— START —
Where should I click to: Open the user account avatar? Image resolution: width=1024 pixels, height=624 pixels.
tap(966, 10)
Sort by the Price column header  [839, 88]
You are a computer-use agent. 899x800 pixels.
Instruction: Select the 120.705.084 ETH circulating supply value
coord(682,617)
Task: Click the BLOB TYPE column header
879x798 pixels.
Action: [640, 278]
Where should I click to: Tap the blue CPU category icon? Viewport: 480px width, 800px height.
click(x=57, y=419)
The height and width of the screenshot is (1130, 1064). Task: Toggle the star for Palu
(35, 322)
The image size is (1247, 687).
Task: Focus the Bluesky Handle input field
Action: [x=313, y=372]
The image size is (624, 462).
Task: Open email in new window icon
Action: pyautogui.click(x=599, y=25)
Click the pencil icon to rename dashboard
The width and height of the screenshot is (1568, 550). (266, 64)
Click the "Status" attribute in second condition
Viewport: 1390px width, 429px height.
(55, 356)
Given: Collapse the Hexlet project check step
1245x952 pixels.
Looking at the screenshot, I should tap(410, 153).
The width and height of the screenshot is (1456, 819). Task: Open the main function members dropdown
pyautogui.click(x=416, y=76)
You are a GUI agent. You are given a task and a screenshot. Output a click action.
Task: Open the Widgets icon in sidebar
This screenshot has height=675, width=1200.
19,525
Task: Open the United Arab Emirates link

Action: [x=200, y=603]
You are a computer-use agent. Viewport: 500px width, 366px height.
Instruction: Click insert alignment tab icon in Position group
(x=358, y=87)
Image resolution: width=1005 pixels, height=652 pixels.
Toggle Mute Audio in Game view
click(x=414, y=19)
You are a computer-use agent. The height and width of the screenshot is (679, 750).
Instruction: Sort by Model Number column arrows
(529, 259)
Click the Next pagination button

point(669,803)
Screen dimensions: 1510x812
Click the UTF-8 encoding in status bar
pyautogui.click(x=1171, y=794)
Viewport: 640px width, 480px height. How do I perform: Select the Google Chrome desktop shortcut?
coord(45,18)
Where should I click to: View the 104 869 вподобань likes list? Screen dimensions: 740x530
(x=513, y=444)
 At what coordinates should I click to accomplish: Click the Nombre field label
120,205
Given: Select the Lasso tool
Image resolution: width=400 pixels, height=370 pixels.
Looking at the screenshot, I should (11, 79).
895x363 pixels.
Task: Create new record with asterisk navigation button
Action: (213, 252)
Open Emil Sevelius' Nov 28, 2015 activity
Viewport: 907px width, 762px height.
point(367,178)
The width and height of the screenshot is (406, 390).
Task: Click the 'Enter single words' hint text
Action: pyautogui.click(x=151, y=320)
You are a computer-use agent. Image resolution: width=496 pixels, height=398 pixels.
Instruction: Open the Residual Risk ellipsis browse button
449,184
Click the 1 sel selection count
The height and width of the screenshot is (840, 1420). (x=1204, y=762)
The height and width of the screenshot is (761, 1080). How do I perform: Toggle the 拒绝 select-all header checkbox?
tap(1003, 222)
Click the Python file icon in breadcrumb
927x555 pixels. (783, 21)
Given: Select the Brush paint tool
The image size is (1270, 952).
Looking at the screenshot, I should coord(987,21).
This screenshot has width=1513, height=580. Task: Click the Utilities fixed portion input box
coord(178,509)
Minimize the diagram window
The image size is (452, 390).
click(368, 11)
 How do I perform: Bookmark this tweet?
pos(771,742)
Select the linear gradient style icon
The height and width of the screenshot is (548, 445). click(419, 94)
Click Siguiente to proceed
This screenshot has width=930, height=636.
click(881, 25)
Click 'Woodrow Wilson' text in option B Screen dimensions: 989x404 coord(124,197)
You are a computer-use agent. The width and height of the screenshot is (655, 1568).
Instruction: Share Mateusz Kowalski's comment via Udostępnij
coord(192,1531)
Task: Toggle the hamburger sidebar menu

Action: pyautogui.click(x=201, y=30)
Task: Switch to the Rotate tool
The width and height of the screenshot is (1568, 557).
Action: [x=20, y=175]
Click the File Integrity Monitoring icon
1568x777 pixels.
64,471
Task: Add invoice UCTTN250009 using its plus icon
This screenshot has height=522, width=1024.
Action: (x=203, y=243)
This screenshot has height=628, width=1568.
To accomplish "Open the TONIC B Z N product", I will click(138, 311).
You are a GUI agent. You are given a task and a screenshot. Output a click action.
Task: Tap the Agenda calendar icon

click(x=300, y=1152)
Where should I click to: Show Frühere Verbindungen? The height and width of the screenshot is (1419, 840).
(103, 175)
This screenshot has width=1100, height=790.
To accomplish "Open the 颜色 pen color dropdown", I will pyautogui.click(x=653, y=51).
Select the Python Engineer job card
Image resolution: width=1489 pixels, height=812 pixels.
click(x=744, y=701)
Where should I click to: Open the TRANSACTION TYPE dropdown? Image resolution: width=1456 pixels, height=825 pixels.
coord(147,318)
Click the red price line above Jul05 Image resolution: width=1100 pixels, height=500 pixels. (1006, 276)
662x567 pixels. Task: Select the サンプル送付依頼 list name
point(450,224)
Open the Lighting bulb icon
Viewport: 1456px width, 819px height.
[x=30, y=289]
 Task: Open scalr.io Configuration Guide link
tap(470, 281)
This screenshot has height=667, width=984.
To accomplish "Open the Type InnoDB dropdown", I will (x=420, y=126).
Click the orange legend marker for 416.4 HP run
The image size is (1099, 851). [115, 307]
— END —
▶ What you should do: Reproduce the rows from the one containing "How do I perform: Bookmark this tweet?" down to the one containing "Click 'Woodrow Wilson'", with "linear gradient" changed to "radial gradient" and everything else unchanged.

▶ Final answer:
 How do I perform: Bookmark this tweet?
pos(771,742)
Select the radial gradient style icon
The height and width of the screenshot is (548, 445). click(419, 94)
Click Siguiente to proceed
This screenshot has width=930, height=636.
click(881, 25)
Click 'Woodrow Wilson' text in option B Screen dimensions: 989x404 coord(124,197)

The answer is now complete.